Inside, the walls are exposed brick and the floor is covered with mismatched furniture picked up from neighbours and the Salvation Army thrift shop then sanded down and varnished.
In a corner, the kids’ corner is filled with books donated by the surrounding neighbourhood and there is a cabinet displaying egg cartons and a sign declaring that they only use organic freedom range eggs in their products. Kid and chicken-friendly.
The food, dessert and drinks menus are fairly extensive for a chocolate cafe. No wonder Wee Bin and Lucinda (x Wimbledon = Wimbly Lu) haven’t had much sleep. They have no F&B experience and not much in the way of help so they’re learning on the job and tweaking things as they go.
The scones, muffins, eclairs, brownies, cheesecakes and chocolate truffles on display all look great.
Having tried the scones, mini muffins, flourless orange cake, chocolate truffles, chocolate blackout cake and rocky road,
it only belatedly occurred to me that if one is in a chocolate cafe, one ought, common-sensically, to focus on the chocolate bit of the menu. And the Belgian chocolate used is good. We can thank Wee Bin/Lu’s French host family for teaching them to enrobe chocolate truffles the French way.
What really stood out though was the service from Wee Bin and Lu: friendly and attentive but not overly-effusive. They used to work in the media industry (Weebin was a programmer for ESPN Sports) and decided (perhaps it was a midlife crisis, she said) to go and do something else they loved – either mosaic or food. So this cafe is their baby and it’s become a third place for the neighbourhood – homey enough for them to saunter in before bedtime in their pyjamas.
The wine tutor too has also been talking to some of us, in a fatherly way, about deciding what we wanted out of life. He himself came out from the F&B industry after a mentor pointed out to him that he had only so many fruitful years left and asked whether he wanted to continue to spend them in the same way.
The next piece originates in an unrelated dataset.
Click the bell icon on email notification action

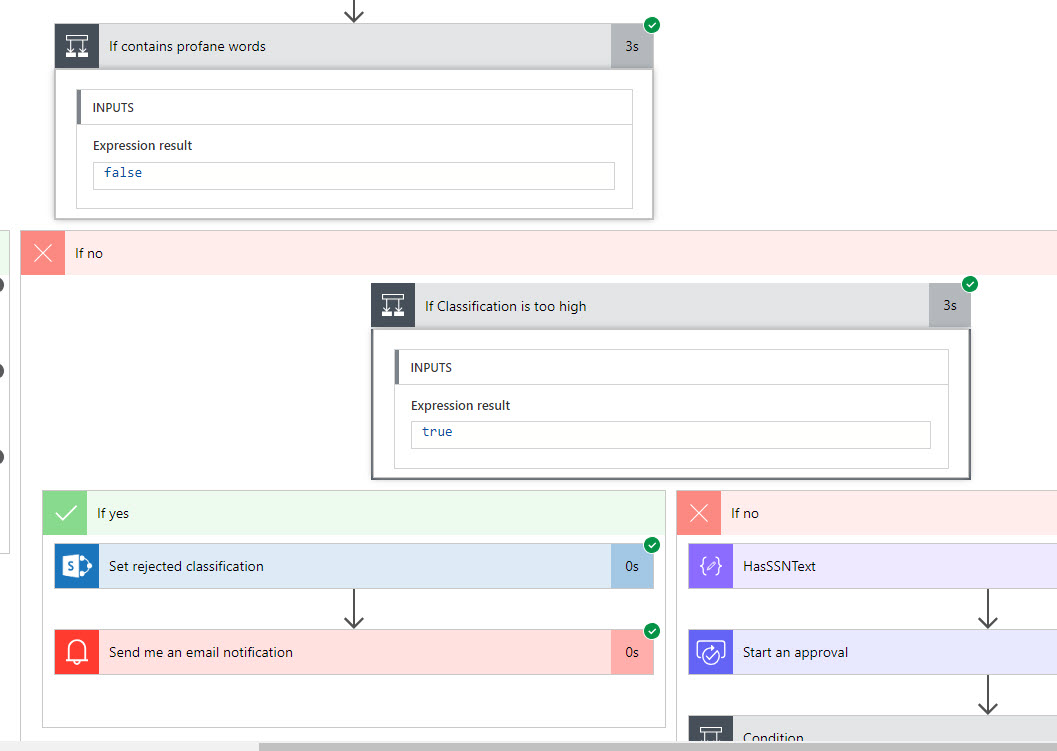pos(77,652)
I’ve always been fairly clear about my interest and goal in life – not just to educate about specific issues or subjects but to make the ultimate truth known. This hasn’t been too popular to the parentals who have offered, of their own volition, to send me to Le Cordon Bleu Paris as an alternative, or a distraction perhaps, to my taking this path. Most of the cousins have gotten or are in the process of getting their PhDs (the new masters), have set up and sold Silicon Valley start-ups, gone into cutting-edge research and/or become highly-sought specialists and consultants.
But it’s my life. And if ultimate truths are indeed ultimate and accurate reflections of reality, there can be nothing else out there for me.